Ashley Mallett's Biography

Ashley Mallett was an Australian Test cricketer for ten years, international cricket coach, trained journalist and author of more than twenty-four books but above-all he is a natural story-teller. A noted humorist with a dry wit, his stories abound in his many books and articles. Ashley Mallett is a name synonymous with cricket in Australia. He is Australia's most successful spinner after Richie Benaud and before Shane Warne, playing Test cricket, from 1968-1980. Ashley realised his ambition of 100 wickets in just 23 Tests, the same number of Tests it took Shane Warne to reach that milestone.
He resurrected interest in spin bowling by presenting a national spin bowling coaching program, Spin Australia. This program was the first to recognise the brilliant potential of Shane Warne. Ashley has coached Warne and all other prominent spin blowers of the past 20 years in Australian cricket.
In August, 1992, he organised the World’s First All Spin Match, which was held in Alexandria, a teaming black township on the outskirts of Johannesburg, South Africa.
In 2001 at the age of 55 he played for the Prime Minister’s Eleven against the ATSIC Chairman’s Eleven in Canberra, just to get to the match because the event was crucial to his book on the Aboriginal Cricket Team, which became Australia’s first team to tour England in 1868.

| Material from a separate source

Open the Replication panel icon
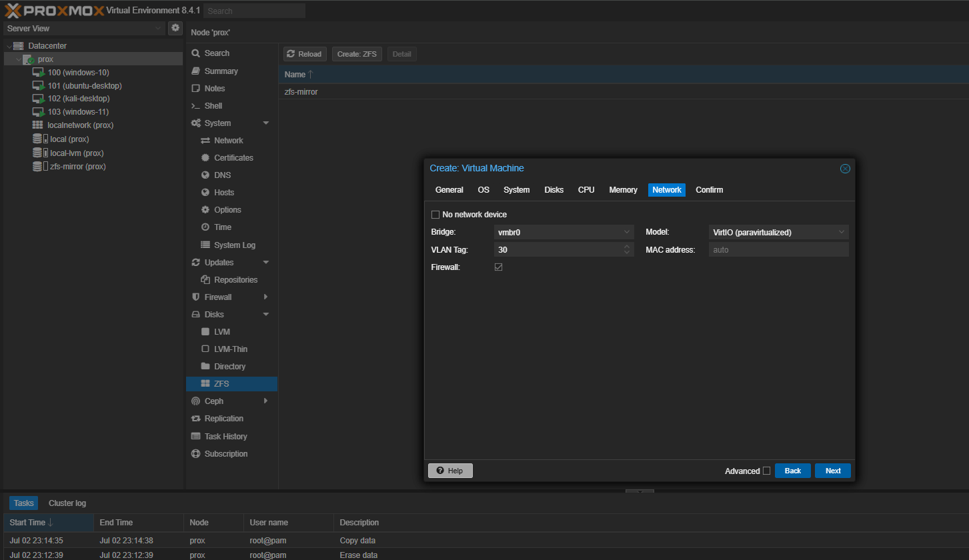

In April, 2006, Ashley was in Colombo for three weeks, stage one of a three-year plan to establish a spin bowling academy for the Sri Lanka Cricket Board.
Ashley’s recent best-seller, Chappell Speaks Out, (Allen & Unwin) contains many stories of Ian Chappell’s days as a cricketer, commentator and a champion of the people, fighting the Federal Government on its stance against Asylum Seekers and gaining official recognition of the 1868 Australian Aboriginal Cricket team.

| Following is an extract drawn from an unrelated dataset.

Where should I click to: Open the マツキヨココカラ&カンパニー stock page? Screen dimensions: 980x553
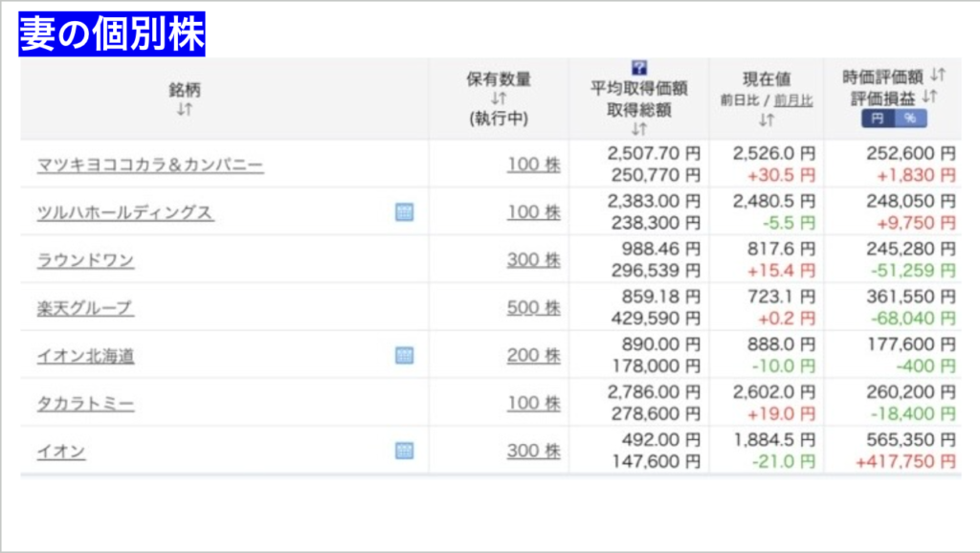149,165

Ashley can elaborate on Chappell’s clashes with Sir Donald Bradman and Ian Botham, his thoughts on Steve Waugh, Allan Border, Mark Taylor and Shane Warne. He talks of hilarious incidents in many of his four tours of England, where he stood on the Royal Corgi at Buckingham Palace and told the Queen “that was the first leg break you’ve seen in this country for twenty-five years”. She was not amused.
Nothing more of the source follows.